Conclusions and Future Directions

The global burden of neurodevelopment problems especially mental health problems is continuously rising and inflicts considerable social and economic losses to society [48]. Although prevention of mental and neurodevelopment disorders is among the top priorities for public health policy, in many low- and middle-income countries, it lacks sufficient funding [49], and many people have poor access to mental healthcare [50].

To the best of our knowledge, this is the first systematic review on the association between environmental noise exposure and aspects of neurodevelopment and mental ill-health in children. Our results indicated that evidence on the adverse association of environmental noise exposure on neurodevelopment problems in children is heterogeneous and limited but is suggestive for such an association.
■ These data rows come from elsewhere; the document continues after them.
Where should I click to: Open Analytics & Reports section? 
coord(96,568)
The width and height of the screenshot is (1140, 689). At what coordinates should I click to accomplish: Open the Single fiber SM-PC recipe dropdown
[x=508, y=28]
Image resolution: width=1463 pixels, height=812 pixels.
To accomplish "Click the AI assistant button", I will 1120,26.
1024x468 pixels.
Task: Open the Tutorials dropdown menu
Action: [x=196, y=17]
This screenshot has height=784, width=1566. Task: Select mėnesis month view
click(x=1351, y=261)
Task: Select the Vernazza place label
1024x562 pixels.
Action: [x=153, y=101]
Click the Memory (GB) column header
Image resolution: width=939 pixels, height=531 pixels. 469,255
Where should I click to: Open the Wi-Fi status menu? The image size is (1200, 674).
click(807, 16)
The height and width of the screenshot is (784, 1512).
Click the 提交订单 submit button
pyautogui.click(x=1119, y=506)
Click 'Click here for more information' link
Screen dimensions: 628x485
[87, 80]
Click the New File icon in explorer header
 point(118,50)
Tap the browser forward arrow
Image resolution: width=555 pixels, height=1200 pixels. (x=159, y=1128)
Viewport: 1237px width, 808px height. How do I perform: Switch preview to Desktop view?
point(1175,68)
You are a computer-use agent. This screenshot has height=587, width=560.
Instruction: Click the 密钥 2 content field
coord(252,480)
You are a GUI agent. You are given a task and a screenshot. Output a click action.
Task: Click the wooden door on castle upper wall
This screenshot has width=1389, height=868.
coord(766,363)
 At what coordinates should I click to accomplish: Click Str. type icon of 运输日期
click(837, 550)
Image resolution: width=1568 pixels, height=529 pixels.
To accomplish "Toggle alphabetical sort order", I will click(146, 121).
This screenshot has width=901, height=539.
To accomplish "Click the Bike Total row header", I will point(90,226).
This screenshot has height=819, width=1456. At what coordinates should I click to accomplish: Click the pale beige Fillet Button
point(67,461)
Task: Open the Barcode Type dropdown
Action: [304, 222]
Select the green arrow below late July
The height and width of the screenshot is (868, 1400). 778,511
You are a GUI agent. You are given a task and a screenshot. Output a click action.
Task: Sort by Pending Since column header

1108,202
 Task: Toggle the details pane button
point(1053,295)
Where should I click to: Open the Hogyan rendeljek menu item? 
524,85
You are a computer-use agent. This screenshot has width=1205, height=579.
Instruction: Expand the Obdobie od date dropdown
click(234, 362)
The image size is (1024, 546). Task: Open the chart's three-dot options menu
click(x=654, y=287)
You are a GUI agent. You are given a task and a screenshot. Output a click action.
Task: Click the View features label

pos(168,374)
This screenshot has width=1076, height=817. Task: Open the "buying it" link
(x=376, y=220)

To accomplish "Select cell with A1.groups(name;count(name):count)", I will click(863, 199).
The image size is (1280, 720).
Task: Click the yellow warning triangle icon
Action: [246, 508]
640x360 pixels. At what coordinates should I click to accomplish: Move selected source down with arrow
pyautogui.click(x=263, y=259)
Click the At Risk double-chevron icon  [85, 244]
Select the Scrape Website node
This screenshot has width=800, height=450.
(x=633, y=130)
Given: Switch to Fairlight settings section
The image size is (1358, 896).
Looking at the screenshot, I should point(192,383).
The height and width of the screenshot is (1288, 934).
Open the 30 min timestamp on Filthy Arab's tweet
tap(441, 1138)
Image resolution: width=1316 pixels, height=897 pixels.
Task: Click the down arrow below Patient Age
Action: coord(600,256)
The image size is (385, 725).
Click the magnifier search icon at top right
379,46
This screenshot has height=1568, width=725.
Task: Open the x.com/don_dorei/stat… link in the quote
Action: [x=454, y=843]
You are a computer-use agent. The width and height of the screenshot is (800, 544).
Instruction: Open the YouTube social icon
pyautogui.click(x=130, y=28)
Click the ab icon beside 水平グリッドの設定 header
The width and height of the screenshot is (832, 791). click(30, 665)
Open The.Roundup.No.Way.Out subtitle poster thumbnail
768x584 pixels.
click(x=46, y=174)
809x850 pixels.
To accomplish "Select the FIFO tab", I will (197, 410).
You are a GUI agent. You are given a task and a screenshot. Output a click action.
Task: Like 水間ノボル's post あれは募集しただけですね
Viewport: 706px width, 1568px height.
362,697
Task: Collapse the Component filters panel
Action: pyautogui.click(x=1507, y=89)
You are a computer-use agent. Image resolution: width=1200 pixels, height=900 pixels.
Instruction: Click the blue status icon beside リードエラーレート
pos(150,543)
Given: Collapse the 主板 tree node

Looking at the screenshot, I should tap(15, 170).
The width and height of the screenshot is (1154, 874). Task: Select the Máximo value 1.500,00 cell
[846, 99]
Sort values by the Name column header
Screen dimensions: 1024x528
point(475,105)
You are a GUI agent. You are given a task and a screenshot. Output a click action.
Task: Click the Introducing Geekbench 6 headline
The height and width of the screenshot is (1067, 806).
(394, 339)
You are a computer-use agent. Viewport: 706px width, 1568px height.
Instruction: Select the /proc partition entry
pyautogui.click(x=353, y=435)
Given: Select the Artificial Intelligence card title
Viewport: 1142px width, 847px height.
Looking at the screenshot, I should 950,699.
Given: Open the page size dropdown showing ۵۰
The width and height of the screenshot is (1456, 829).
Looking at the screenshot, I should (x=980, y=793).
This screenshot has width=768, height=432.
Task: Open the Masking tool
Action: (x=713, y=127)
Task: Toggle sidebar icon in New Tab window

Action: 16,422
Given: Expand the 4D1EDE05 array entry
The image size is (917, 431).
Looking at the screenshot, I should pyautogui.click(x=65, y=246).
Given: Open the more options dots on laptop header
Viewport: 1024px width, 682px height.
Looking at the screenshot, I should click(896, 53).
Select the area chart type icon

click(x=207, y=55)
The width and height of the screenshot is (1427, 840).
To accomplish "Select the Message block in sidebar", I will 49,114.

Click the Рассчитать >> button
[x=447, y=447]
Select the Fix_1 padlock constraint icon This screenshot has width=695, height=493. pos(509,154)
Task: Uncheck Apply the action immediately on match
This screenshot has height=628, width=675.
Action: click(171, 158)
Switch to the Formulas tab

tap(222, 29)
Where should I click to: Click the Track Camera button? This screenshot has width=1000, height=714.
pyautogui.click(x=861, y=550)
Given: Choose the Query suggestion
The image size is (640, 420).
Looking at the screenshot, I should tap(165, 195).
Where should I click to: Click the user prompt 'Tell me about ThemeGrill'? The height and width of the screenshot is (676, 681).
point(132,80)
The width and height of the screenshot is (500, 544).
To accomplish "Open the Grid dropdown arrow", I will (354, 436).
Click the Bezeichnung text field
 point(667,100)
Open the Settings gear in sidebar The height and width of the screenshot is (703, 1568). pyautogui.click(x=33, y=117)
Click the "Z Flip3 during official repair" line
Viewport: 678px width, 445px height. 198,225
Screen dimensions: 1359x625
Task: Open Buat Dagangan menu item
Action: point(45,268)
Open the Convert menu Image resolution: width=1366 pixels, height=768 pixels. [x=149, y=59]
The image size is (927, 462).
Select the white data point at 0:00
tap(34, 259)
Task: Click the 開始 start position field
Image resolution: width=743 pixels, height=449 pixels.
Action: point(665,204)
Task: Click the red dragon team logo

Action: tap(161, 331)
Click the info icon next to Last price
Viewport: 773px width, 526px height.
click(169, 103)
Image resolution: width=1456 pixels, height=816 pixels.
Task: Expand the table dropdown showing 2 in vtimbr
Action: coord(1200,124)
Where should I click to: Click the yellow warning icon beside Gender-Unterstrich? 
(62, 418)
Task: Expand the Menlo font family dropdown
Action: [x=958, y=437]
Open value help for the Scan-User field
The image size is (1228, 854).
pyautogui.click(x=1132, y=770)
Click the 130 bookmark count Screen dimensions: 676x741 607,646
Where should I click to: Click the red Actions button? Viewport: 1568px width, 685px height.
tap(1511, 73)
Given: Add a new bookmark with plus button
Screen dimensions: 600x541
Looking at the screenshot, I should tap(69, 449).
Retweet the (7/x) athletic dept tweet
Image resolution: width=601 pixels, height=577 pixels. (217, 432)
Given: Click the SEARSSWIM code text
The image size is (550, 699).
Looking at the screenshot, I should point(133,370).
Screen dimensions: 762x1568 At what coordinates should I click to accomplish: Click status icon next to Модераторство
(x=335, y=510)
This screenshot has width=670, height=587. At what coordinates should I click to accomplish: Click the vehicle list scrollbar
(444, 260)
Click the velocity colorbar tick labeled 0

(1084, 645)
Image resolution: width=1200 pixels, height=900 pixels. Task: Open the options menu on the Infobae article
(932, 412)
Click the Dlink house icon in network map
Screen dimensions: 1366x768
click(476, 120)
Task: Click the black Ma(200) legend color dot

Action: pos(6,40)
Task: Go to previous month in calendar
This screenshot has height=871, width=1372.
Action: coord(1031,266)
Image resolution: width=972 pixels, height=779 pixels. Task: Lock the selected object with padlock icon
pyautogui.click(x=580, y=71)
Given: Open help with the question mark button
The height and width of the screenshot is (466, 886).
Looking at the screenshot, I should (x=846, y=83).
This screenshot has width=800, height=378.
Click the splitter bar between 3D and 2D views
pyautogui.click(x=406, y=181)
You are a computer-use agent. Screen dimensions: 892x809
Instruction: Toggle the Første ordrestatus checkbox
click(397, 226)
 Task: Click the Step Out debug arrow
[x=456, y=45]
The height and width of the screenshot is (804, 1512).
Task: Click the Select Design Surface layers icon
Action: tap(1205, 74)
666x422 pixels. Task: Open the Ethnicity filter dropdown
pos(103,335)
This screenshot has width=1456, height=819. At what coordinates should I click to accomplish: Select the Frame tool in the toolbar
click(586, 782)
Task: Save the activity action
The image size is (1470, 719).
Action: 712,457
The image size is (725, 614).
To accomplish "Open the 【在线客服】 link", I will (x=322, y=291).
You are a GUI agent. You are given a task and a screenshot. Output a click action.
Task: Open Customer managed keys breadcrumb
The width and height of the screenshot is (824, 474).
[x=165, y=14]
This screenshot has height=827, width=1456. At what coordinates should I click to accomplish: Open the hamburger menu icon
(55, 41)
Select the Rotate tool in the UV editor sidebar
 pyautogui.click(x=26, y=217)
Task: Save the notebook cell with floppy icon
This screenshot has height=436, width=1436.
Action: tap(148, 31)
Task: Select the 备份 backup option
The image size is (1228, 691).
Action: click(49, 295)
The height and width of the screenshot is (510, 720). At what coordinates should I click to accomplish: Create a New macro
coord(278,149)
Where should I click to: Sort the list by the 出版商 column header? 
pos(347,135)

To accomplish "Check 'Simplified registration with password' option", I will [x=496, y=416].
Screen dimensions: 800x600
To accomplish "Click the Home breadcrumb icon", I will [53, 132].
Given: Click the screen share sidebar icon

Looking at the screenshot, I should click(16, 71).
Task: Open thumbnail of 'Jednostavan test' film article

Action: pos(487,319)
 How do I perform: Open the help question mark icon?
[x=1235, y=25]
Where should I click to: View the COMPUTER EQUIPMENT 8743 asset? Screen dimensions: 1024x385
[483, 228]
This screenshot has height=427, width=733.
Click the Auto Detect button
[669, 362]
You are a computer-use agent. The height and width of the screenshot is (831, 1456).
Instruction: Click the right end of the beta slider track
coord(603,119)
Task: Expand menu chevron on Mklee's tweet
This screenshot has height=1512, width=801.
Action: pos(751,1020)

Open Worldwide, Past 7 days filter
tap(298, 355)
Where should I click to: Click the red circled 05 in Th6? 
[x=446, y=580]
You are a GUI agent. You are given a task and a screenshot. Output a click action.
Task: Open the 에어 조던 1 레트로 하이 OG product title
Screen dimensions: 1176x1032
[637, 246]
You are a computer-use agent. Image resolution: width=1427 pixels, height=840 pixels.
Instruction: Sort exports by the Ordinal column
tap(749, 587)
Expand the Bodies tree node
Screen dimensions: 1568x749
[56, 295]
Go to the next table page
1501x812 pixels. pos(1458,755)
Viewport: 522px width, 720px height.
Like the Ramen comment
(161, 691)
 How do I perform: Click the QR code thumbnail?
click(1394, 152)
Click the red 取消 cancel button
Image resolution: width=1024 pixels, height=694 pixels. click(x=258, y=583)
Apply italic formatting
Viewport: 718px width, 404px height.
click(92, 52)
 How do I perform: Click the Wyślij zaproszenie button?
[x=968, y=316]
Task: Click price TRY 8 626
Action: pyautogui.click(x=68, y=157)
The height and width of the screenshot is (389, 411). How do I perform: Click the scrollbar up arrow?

Studies considered in this review differed in terms of exposure source, type of exposure assessment, design, participants’ age, outcome definition, and statistical methods. According to the GRADE system, the overall quality of evidence for different exposure–outcome scenarios was “low” to “very low,” mostly because of high risk of bias, inconsistency of results (i.e., disparate results across studies), and the evidence for some outcomes being based on only one study (Tables S11-S27). Future studies should consider additional noise sources, including indoor, neighborhood, and school sources. Use of more precise exposure assessment methods is also advised. Finally, there is a clear need for exploring pathways linking traffic noise to child mental health, behavior, and neurodevelopmental problems, because understanding underpinning bio-psycho-social processes should enable us to employ specific preventive strategies aiming to promote supportive pathways and disrupt harmful ones.